Çarlık Rusya’sında, ve daha önce ülkemizde tüm zorluklara rağmen elde edilen başarının bugün de gerçekleşmesinin önünde bir engel yoktur. İşçilerin ve emekçilerin kendi adaylarına ve demokratik haklarına sahip çıkma isteği dün olduğu gibi bugün de ön plandadır. Bu girişim ve çalışma, gerici mihraklarda korkuyla karışık erken önlem almayı da beraberinde getirmiştir. Düzen partilerindeki panik, bağımsızların meclis çatısı altında yar alacaklarını öngörmelerinden kaynaklanmaktadır. Onlar oldukça eminler, önemli olan aynı öngörüyü ve inancı bizlerin de taşımasıdır. Onlar, seçilmeleri halinde halkın temsilcilerini nasıl saf dışı edeceklerinin hesaplarını yaparken, bizler de kendi temsilcilerimize nasıl sahip çıkmamız gerektiğinin hazırlıklarını yapmalıyız.

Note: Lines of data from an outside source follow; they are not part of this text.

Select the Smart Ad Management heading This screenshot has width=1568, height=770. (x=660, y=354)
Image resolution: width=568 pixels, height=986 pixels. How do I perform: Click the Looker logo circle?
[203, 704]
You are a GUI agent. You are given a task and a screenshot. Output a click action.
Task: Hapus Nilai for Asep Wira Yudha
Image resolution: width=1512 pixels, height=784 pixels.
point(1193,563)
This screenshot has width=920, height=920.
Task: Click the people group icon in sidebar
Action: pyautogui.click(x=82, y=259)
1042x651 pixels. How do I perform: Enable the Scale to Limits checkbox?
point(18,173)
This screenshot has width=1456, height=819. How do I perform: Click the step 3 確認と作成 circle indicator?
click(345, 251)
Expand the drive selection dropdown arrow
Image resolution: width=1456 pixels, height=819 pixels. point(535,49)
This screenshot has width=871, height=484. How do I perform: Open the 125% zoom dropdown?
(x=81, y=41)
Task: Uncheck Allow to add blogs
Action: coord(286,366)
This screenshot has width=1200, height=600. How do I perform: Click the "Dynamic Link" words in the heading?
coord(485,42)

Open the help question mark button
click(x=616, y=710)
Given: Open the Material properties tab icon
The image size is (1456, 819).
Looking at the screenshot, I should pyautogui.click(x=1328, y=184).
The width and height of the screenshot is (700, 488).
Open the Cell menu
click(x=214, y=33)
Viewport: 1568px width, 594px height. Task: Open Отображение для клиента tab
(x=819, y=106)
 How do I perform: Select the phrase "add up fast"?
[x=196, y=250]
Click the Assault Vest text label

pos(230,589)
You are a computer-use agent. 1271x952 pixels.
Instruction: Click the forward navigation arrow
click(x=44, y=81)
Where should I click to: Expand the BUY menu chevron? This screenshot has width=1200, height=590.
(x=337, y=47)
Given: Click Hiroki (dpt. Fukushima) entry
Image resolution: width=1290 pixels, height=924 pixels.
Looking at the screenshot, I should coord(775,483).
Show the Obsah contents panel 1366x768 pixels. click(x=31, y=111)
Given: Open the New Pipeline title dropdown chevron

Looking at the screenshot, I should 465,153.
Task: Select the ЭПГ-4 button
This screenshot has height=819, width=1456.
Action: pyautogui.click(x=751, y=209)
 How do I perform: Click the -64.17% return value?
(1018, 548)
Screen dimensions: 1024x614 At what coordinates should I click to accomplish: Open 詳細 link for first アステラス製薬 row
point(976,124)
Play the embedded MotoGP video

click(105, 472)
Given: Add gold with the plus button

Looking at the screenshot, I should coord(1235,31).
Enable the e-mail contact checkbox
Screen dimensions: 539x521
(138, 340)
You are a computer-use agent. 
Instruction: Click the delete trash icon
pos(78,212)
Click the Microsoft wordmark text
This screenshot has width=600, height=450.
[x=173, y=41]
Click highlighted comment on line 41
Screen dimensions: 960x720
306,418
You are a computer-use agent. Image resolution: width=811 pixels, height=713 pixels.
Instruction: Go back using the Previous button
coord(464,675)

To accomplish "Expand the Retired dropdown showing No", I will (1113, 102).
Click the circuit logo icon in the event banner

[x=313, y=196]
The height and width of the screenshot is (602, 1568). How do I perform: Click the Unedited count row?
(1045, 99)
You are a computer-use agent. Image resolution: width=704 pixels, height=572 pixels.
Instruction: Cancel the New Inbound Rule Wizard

Pravda’nın yüz yıl önce yaptığı çağrıyı bugün de tekrar etmek, zafere giden yolun ilk adımı olacaktır: “Bin Umut adaylarını destekleyen her namuslu insan, “en az üç mesai arkadaşının veya komşusunun oyunu kazanmalıdır…”
[1] Altı milletvekilinden biri olan Malinovski, ansızın ortalıktan kayboldu. Ülkeyi terk eden Malinovski’nin polisle işbirliği yaptığı, ajan-provokatör olduğu açığa çıktı.
[2] 1965 seçimlerinde meclise 15 milletvekili göndermeyi başaran TİP milletvekillerine karşı uygulanan linç girişimi ve DEP milletvekillerinin meclis çatısı altından derdest edilip kısa sürede 15 yıla mahkum edilmeleri şaşırtıcı bir benzerliktir.
[3] DTP’nin ortak bağımsız adaylarla seçime gireceği belli olduğunda, adayların önünü kesmek için birleşik oy pusulası sıralamasında yer almalarını sağlayan yasa kısa bir zaman diliminde meclis çoğunluğunca onaylandı.
[4] Mersin bağımsız milletvekili adayı, Orhan Miroğlu’yla aynı oy pusulasında yer alan ve isim benzerliği olan Orhan Köroğlu ismi düşündürücüdür.
[5] Çarlık yasaları, Yahudilerin ikamet edebilecekleri bölgeleri sınırlıyordu. Kendileri için belirlenmiş yerleşim bölgelerinin dışında yaşayan Yahudilerin %95’i oy kullanma hakkından yoksun bırakılmıştı.